- **Set task 1**
Using the SMC autosplit thread, explain in one to three sentences why the patch description says autosplit improves latency when large data is sent.
- **Set task 2**
Write the next part of the SMC autosplit thread, picking up after its final line.

- **Reading text**
Did you mean too many partial stores will result in some issue? What's the issue?


> BTW, I don't really like the idea to use sysctl to set the autosplit_size in any value at will. That makes no sense to improve the performance.

Although 128KB autosplit_size have a good performance in most scenario, I still found some better autosplit_size for some specific network configurations.
For example, 128KB autosplit_size have a good performance whether the MTU is 1500 or 8500, but for 8500 MTU, 64KB autosplit_size performs better.

Maybe the sysctl is not the best way, but I think it should have a way to set the value of autosplit_size for possible performance tuning.

Thanks,
Guangguan Wang

> 
> Thanks,
> Wenjia
Guangguan Wang Aug. 8, 2024, 6:26 a.m. UTC | #3
On 2024/7/15 10:53, Guangguan Wang wrote:
> 
> 
> On 2024/7/11 23:57, Wenjia Zhang wrote:
>>
>>
>> On 09.07.24 18:05, Guangguan Wang wrote:
>>> When sending large size data in TCP, the data will be split into
>>> several segments(packets) to transfer due to MTU config. And in
>>> the receive side, application can be woken up to recv data every
>>> packet arrived, the data transmission and data recv copy are
>>> pipelined.
>>>
>>> But for SMC-R, it will transmit as many data as possible in one
>>> RDMA WRITE and a CDC msg follows the RDMA WRITE, in the receive
>>> size, the application only be woken up to recv data when all RDMA
>>> WRITE data and the followed CDC msg arrived. The data transmission
>>> and data recv copy are sequential.
>>>
>>> This patch introduce autosplit for SMC, which can automatic split
>>> data into several segments and every segment transmitted by one RDMA
>>> WRITE when sending large size data in SMC. Because of the split, the
>>> data transmission and data send copy can be pipelined in the send side,
>>> and the data transmission and data recv copy can be pipelined in the
>>> receive side. Thus autosplit helps improving latency performance when
>>> sending large size data. The autosplit also works for SMC-D.
>>>
>>> This patch also introduce a sysctl names autosplit_size for configure
>>> the max size of the split segment, whose default value is 128KiB
>>> (128KiB perform best in my environment).
>>>
>>> The sockperf benchmark shows 17%-28% latency improvement when msgsize
>>>> = 256KB for SMC-R, 15%-32% latency improvement when msgsize >= 256KB
>>> for SMC-D with smc-loopback.

- **Data lines**

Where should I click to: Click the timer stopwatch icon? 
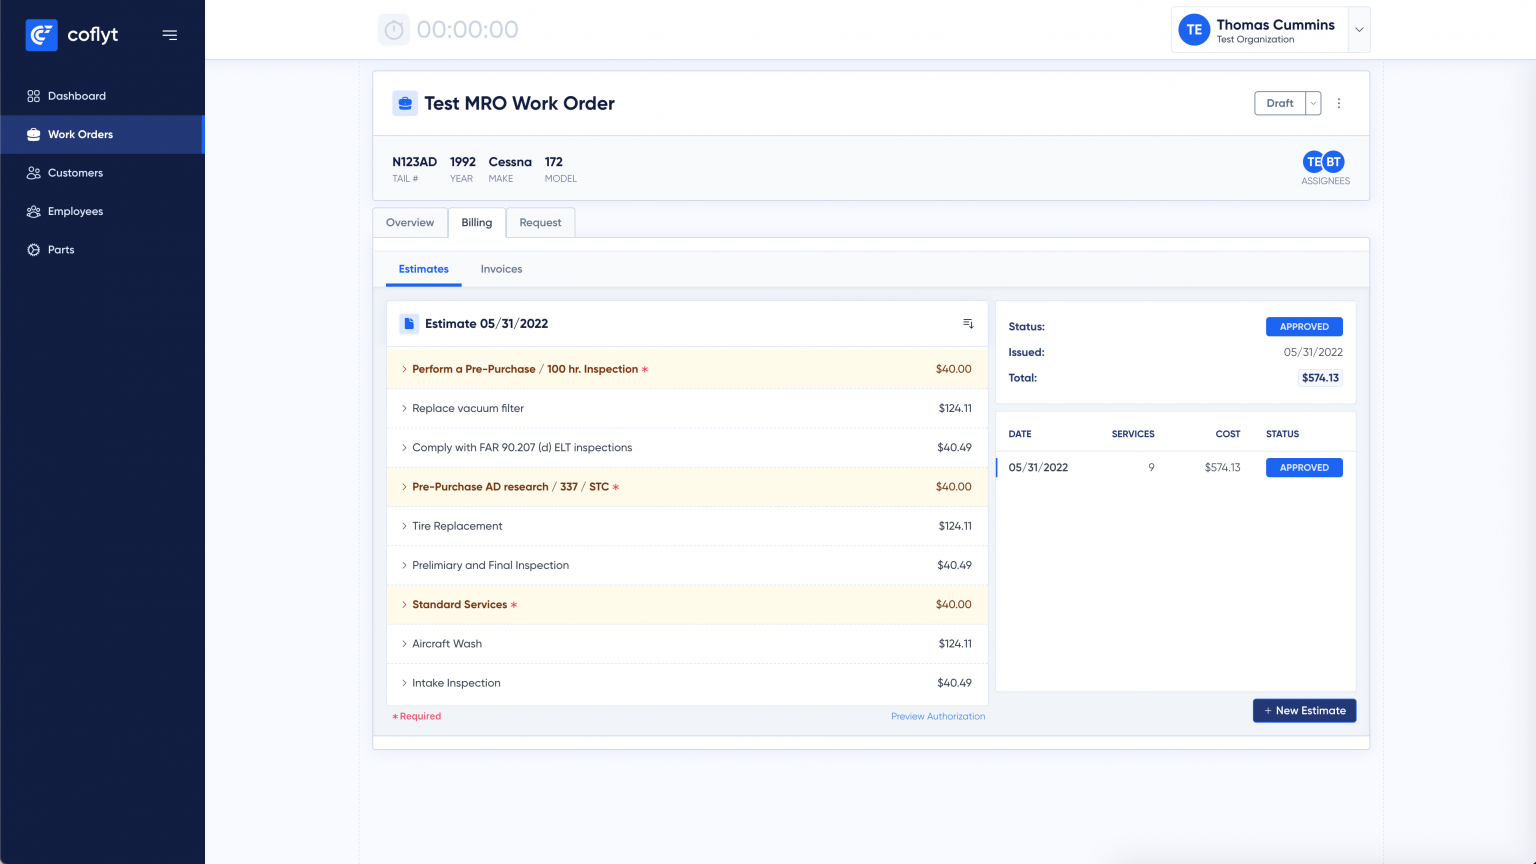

- **Exercise output 1**
Splitting the data into segments, each sent by its own RDMA WRITE, lets transmission overlap with the send copy on the send side and with the receive copy on the receive side. Without the split, SMC-R sends as much data as possible in one RDMA WRITE followed by a CDC msg. The application is woken only after all of it arrives, so transmission and receive copy happen one after the other.

- **Exercise output 2**
>>>
>>> Test command:
>>> sockperf sr --tcp -m 1048575
>>> sockperf pp --tcp -i <server ip> -m <msgsize> -t 20
>>>
>>> Test config:
>>> sysctl -w net.smc.wmem=524288
>>> sysctl -w net.smc.rmem=524288
>>>
>>> Test results:
>>> SMC-R
>>> msgsize   noautosplit    autosplit
>>> 128KB       55.546 us     55.763 us
>>> 256KB       83.537 us     69.743 us (17% improve)
>>> 512KB      138.306 us    100.313 us (28% improve)
>>> 1MB        273.702 us    197.222 us (28% improve)
>>>
>>> SMC-D with smc-loopback
>>> msgsize   noautosplit    autosplit
>>> 128KB       14.672 us     14.690 us
>>> 256KB       28.277 us     23.958 us (15% improve)
>>> 512KB       63.047 us     45.339 us (28% improve)
>>> 1MB        129.306 us     87.278 us (32% improve)
>>>
>>> Signed-off-by: Guangguan Wang <guangguan.wang@linux.alibaba.com>
>>> ---
>>>   Documentation/networking/smc-sysctl.rst | 11 +++++++++++
>>>   include/net/netns/smc.h                 |  1 +
>>>   net/smc/smc_sysctl.c                    | 12 ++++++++++++
>>>   net/smc/smc_tx.c                        | 19 ++++++++++++++++++-
>>>   4 files changed, 42 insertions(+), 1 deletion(-)
>>>
>>
>> Hi Guangguan,
>>
>> If I remember correctly, the intention to use one RDMA-write for a possible large data is to reduce possible many partial stores. Since many year has gone, I'm not that sure if it would still be an issue. I need some time to check on it.
>>
> 
> Did you mean too many partial stores will result in some issue? What's the issue?
> 
> 
>> BTW, I don't really like the idea to use sysctl to set the autosplit_size in any value at will. That makes no sense to improve the performance.
> 
> Although 128KB autosplit_size have a good performance in most scenario, I still found some better autosplit_size for some specific network configurations.
> For example, 128KB autosplit_size have a good performance whether the MTU is 1500 or 8500, but for 8500 MTU, 64KB autosplit_size performs better.
> 
> Maybe the sysctl is not the best way, but I think it should have a way to set the value of autosplit_size for possible performance tuning.
> 
> Thanks,
> Guangguan Wang
> 

Hi Wenjia,

Is there any update comment or information about this patch?

>>
>> Thanks,
>> Wenjia
Wenjia Zhang Aug. 9, 2024, 9:07 p.m. UTC | #4
On 08.08.24 08:26, Guangguan Wang wrote:
> On 2024/7/15 10:53, Guangguan Wang wrote:
>>
>>
>> On 2024/7/11 23:57, Wenjia Zhang wrote:
>>>
>>>
>>> On 09.07.24 18:05, Guangguan Wang wrote:
>>>> When sending large size data in TCP, the data will be split into
>>>> several segments(packets) to transfer due to MTU config. And in
>>>> the receive side, application can be woken up to recv data every
>>>> packet arrived, the data transmission and data recv copy are
>>>> pipelined.
>>>>
>>>> But for SMC-R, it will transmit as many data as possible in one
>>>> RDMA WRITE and a CDC msg follows the RDMA WRITE, in the receive
>>>> size, the application only be woken up to recv data when all RDMA
>>>> WRITE data and the followed CDC msg arrived. The data transmission
>>>> and data recv copy are sequential.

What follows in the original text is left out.